The exercise.
Extract the stretch of the listing from the line containing "Task: Click the" through the line containing "Action: click(x=141, y=142)", copying each line without any change. Leave the pictures out of your answer.

Data provided.
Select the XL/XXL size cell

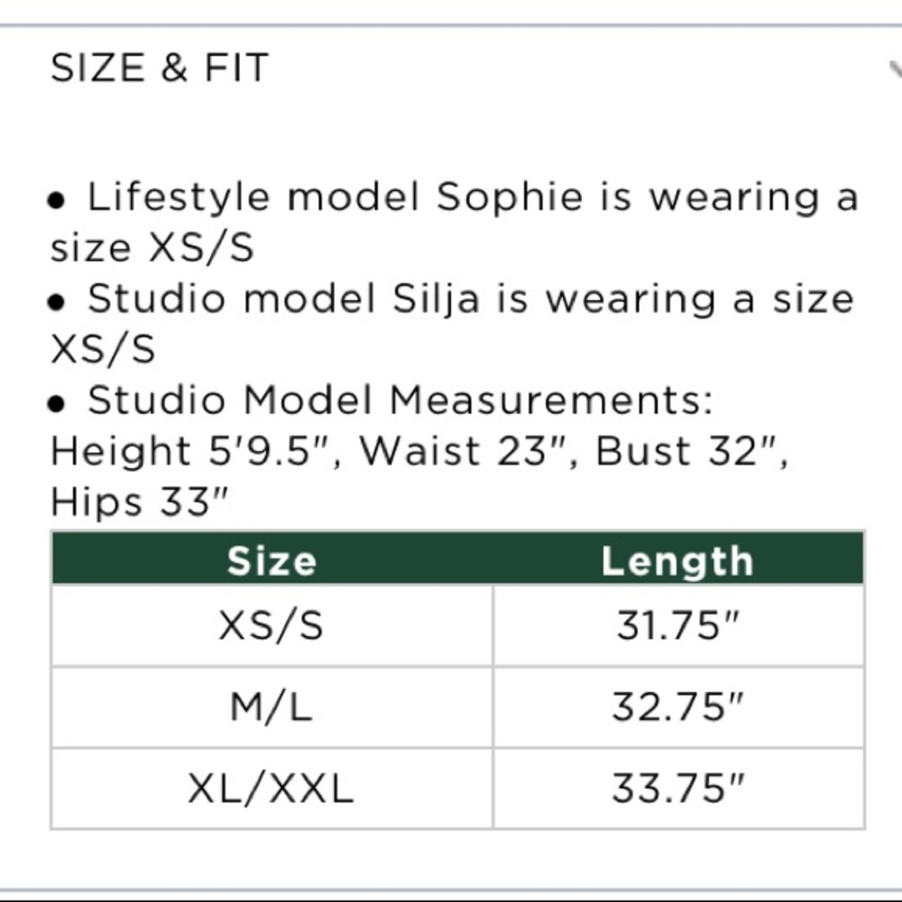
==
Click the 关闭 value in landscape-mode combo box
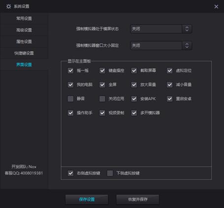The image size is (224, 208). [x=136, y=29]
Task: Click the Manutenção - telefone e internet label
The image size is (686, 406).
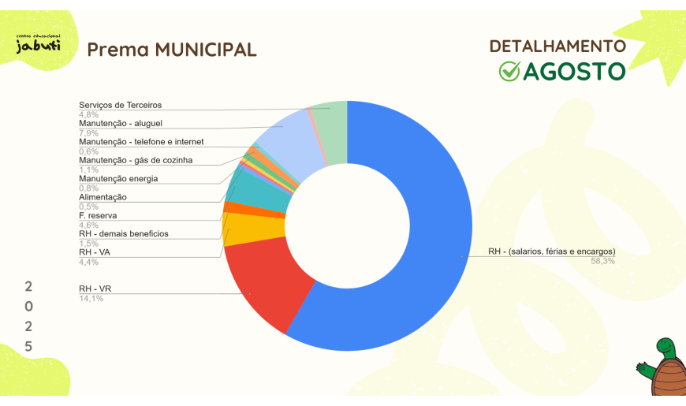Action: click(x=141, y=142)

Result of the task.
Task: Click the Manutenção - telefone e internet label
The image size is (686, 406).
Action: click(x=141, y=142)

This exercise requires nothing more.